3 Y aquella figura extendió la mano, y me tomó por las guedejas de mi cabeza; y el Espíritu me alzó entre el cielo y la tierra, y me llevó en visiones de Dios a Jerusalén, a la entrada de la puerta de adentro que mira hacia el norte, donde estaba la habitación de la imagen del celo, la que provoca a celos. 4 Y he aquí, allí estaba la gloria del Dios de Israel, como la visión que yo había visto en el campo. 5 Y me dijo: Hijo de hombre, alza ahora tus ojos hacia el lado del norte. Y alcé mis ojos hacia el norte, y he aquí al norte, junto a la puerta del altar, aquella imagen del celo en la entrada. 6 Me dijo entonces: Hijo de hombre, ¿no ves lo que éstos hacen, las grandes abominaciones que la casa de Israel hace aquí para alejarme de mi santuario?

Lee la pregunta contenida al final del versículo seis, ¿Te dice algo? ¿Qué puede hacer el pueblo para que Dios se aleje de su lado?

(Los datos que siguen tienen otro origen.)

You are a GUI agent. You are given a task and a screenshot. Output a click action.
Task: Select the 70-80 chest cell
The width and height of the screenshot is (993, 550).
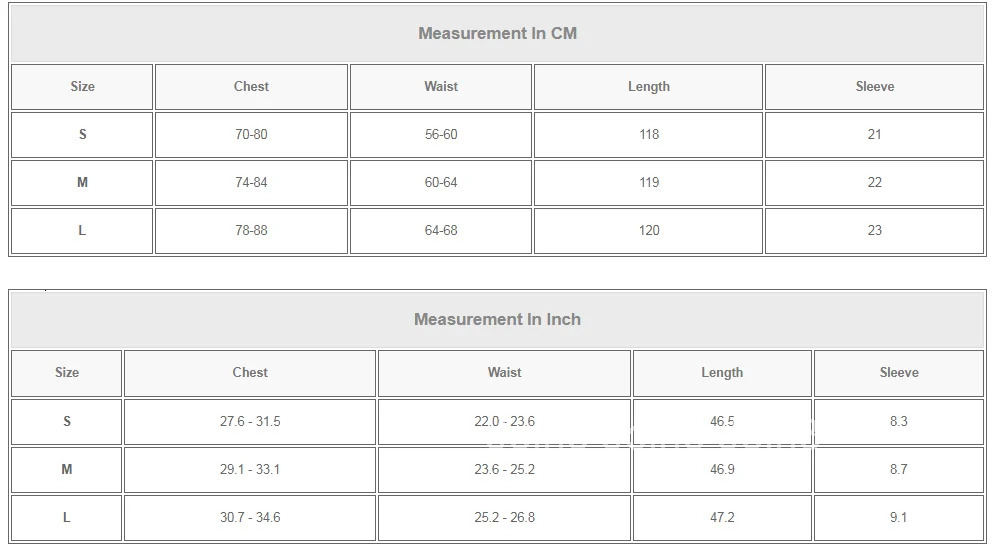click(x=251, y=135)
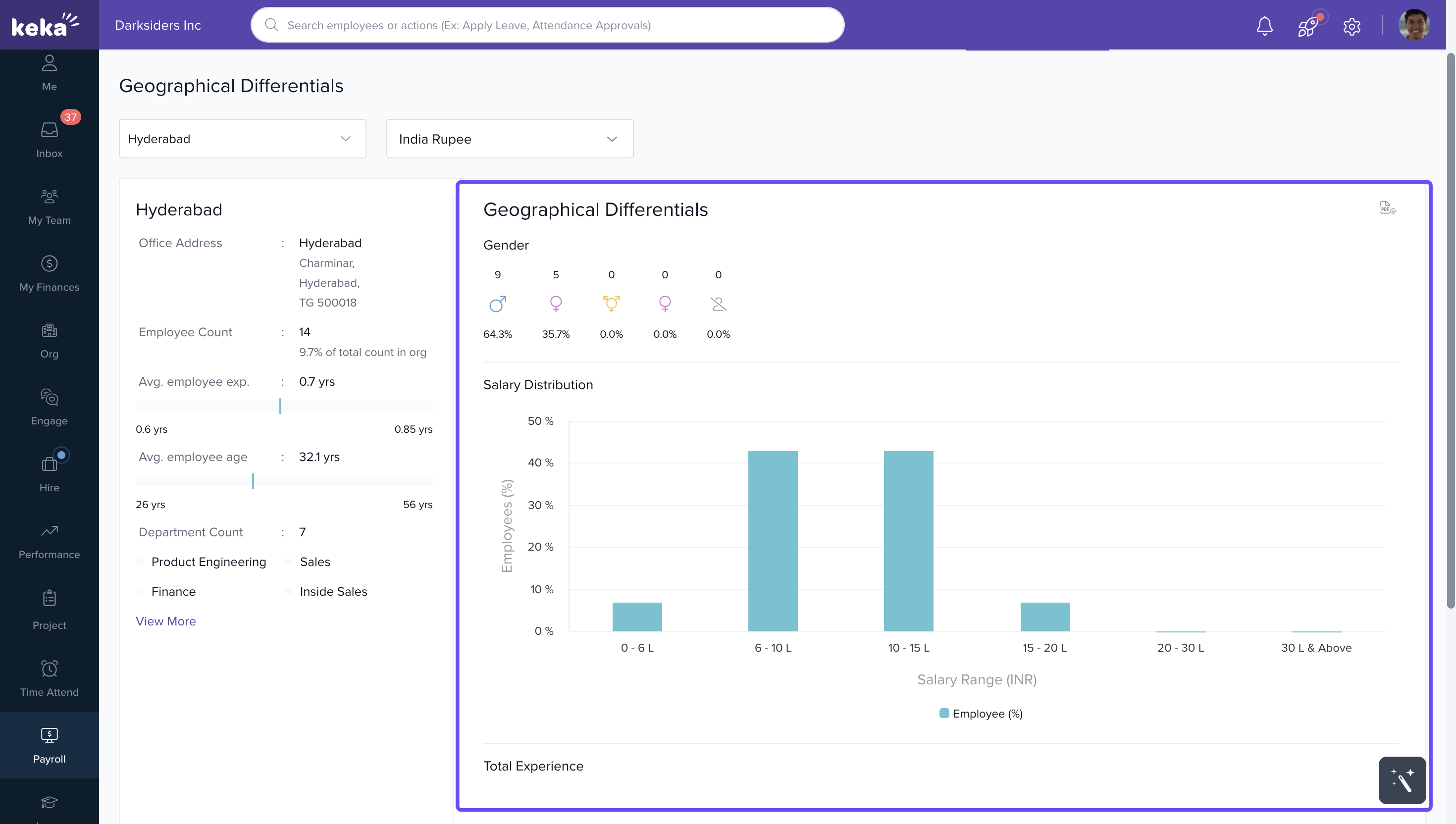Switch to the Payroll menu
1456x824 pixels.
click(x=49, y=745)
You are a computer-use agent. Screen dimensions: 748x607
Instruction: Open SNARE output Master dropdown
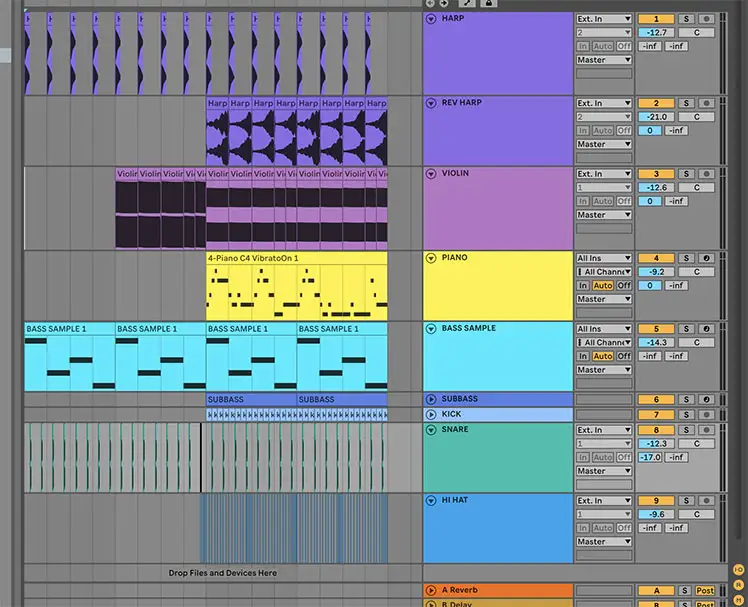pos(604,471)
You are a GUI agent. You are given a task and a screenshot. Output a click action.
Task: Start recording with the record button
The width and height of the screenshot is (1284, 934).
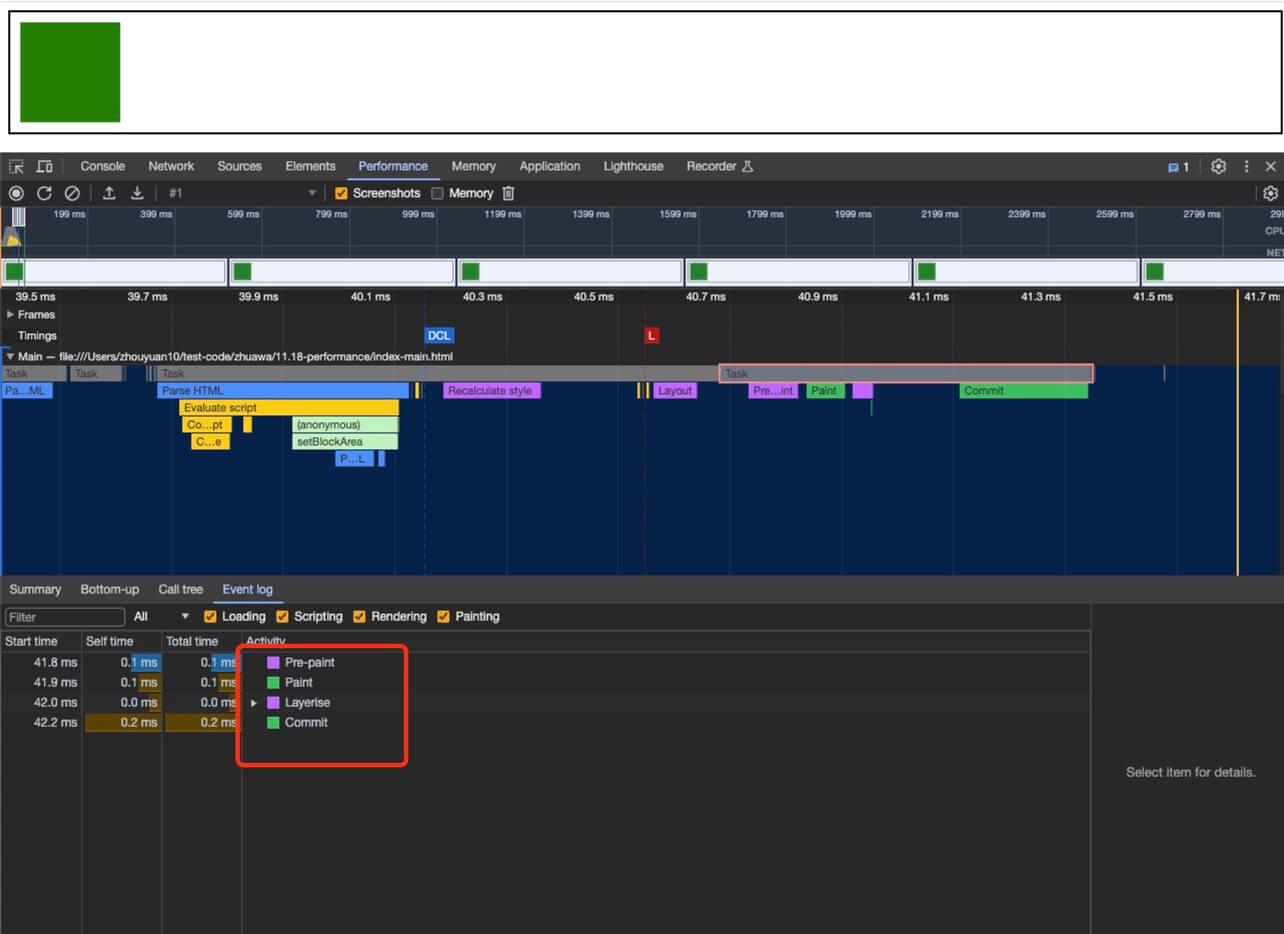(16, 193)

Dios lleva al profeta al Templo, que como sabemos está dedicado a Jehová, es el santo lugar desde donde se manifiesta a su pueblo, y ¿Qué se observa a la puerta del altar? “…aquella imagen del celo.” ¿Cuál es la imagen del celo? No se dice cuál es, pero podemos interpretar que era la estatua de un ídolo, de los tantos con los cuales Israel se contaminó para practicar la idolatría, reprobada por Dios. Entre aquellas deidades falsas se sabe que eran objeto de adoración: Baal, Moloch, dioses originarios de Babilonia.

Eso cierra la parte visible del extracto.